Directive »
Reproduce each of the records below exactly as it appears, line for line.

Extracted records »
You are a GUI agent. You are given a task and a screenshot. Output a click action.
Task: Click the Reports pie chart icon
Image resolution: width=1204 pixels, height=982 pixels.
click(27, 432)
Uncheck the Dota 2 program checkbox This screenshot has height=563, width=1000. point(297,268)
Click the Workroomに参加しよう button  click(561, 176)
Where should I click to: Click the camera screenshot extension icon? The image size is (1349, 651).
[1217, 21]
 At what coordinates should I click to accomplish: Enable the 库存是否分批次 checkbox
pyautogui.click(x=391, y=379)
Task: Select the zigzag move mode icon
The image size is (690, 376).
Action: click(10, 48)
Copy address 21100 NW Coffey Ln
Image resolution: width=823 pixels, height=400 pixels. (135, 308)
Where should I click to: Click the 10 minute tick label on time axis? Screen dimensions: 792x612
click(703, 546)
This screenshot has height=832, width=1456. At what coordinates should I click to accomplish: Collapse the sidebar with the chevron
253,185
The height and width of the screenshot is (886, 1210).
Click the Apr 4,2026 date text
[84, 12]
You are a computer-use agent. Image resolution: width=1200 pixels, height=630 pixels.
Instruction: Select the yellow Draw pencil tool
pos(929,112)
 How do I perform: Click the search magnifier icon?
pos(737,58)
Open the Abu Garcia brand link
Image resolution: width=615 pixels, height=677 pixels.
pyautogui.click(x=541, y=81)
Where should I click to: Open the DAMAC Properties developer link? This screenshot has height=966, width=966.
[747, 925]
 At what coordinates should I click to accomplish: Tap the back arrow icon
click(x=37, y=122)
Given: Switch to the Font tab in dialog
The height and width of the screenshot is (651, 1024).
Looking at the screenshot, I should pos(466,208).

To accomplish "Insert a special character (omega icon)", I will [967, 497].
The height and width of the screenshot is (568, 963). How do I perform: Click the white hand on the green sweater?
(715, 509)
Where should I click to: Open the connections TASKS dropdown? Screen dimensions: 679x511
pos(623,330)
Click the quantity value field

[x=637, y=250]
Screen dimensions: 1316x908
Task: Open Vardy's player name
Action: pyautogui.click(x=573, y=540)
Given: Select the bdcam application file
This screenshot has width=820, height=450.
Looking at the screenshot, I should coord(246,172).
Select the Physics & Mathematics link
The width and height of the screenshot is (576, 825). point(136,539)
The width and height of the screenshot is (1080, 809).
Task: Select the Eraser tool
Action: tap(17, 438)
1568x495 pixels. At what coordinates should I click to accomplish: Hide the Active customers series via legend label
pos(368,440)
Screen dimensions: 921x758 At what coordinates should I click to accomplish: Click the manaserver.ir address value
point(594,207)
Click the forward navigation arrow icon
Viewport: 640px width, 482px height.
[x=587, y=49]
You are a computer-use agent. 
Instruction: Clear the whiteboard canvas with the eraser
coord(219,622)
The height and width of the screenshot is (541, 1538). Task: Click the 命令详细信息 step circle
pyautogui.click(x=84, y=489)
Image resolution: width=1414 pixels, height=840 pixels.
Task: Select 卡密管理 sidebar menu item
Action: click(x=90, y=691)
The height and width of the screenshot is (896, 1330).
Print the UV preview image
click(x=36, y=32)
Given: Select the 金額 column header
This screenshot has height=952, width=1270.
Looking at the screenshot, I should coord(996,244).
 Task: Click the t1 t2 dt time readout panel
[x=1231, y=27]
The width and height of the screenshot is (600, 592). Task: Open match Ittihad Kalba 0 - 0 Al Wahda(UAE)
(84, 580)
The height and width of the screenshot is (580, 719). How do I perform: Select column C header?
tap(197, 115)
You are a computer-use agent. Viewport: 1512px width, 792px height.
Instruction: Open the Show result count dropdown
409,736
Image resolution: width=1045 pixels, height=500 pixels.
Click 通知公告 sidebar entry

Task response »
You are a GUI agent. You are given a task and a screenshot. Output a click action.
Task: Click the Reports pie chart icon
Image resolution: width=1204 pixels, height=982 pixels.
click(27, 432)
Uncheck the Dota 2 program checkbox This screenshot has height=563, width=1000. point(297,268)
Click the Workroomに参加しよう button  click(561, 176)
Where should I click to: Click the camera screenshot extension icon? The image size is (1349, 651).
[1217, 21]
 At what coordinates should I click to accomplish: Enable the 库存是否分批次 checkbox
pyautogui.click(x=391, y=379)
Task: Select the zigzag move mode icon
The image size is (690, 376).
Action: click(10, 48)
Copy address 21100 NW Coffey Ln
Image resolution: width=823 pixels, height=400 pixels. (135, 308)
Where should I click to: Click the 10 minute tick label on time axis? Screen dimensions: 792x612
click(703, 546)
This screenshot has height=832, width=1456. At what coordinates should I click to accomplish: Collapse the sidebar with the chevron
253,185
The height and width of the screenshot is (886, 1210).
Click the Apr 4,2026 date text
[84, 12]
You are a computer-use agent. Image resolution: width=1200 pixels, height=630 pixels.
Instruction: Select the yellow Draw pencil tool
pos(929,112)
 How do I perform: Click the search magnifier icon?
pos(737,58)
Open the Abu Garcia brand link
Image resolution: width=615 pixels, height=677 pixels.
pyautogui.click(x=541, y=81)
Where should I click to: Open the DAMAC Properties developer link? This screenshot has height=966, width=966.
[747, 925]
 At what coordinates should I click to accomplish: Tap the back arrow icon
click(x=37, y=122)
Given: Switch to the Font tab in dialog
The height and width of the screenshot is (651, 1024).
Looking at the screenshot, I should pos(466,208).

To accomplish "Insert a special character (omega icon)", I will [967, 497].
The height and width of the screenshot is (568, 963). How do I perform: Click the white hand on the green sweater?
(715, 509)
Where should I click to: Open the connections TASKS dropdown? Screen dimensions: 679x511
pos(623,330)
Click the quantity value field

[x=637, y=250]
Screen dimensions: 1316x908
Task: Open Vardy's player name
Action: pyautogui.click(x=573, y=540)
Given: Select the bdcam application file
This screenshot has width=820, height=450.
Looking at the screenshot, I should coord(246,172).
Select the Physics & Mathematics link
The width and height of the screenshot is (576, 825). point(136,539)
The width and height of the screenshot is (1080, 809).
Task: Select the Eraser tool
Action: tap(17, 438)
1568x495 pixels. At what coordinates should I click to accomplish: Hide the Active customers series via legend label
pos(368,440)
Screen dimensions: 921x758 At what coordinates should I click to accomplish: Click the manaserver.ir address value
point(594,207)
Click the forward navigation arrow icon
Viewport: 640px width, 482px height.
[x=587, y=49]
You are a computer-use agent. 
Instruction: Clear the whiteboard canvas with the eraser
coord(219,622)
The height and width of the screenshot is (541, 1538). Task: Click the 命令详细信息 step circle
pyautogui.click(x=84, y=489)
Image resolution: width=1414 pixels, height=840 pixels.
Task: Select 卡密管理 sidebar menu item
Action: click(x=90, y=691)
The height and width of the screenshot is (896, 1330).
Print the UV preview image
click(x=36, y=32)
Given: Select the 金額 column header
This screenshot has height=952, width=1270.
Looking at the screenshot, I should coord(996,244).
 Task: Click the t1 t2 dt time readout panel
[x=1231, y=27]
The width and height of the screenshot is (600, 592). Task: Open match Ittihad Kalba 0 - 0 Al Wahda(UAE)
(84, 580)
The height and width of the screenshot is (580, 719). How do I perform: Select column C header?
tap(197, 115)
You are a computer-use agent. Viewport: 1512px width, 792px height.
Instruction: Open the Show result count dropdown
409,736
Image resolution: width=1045 pixels, height=500 pixels.
Click 通知公告 sidebar entry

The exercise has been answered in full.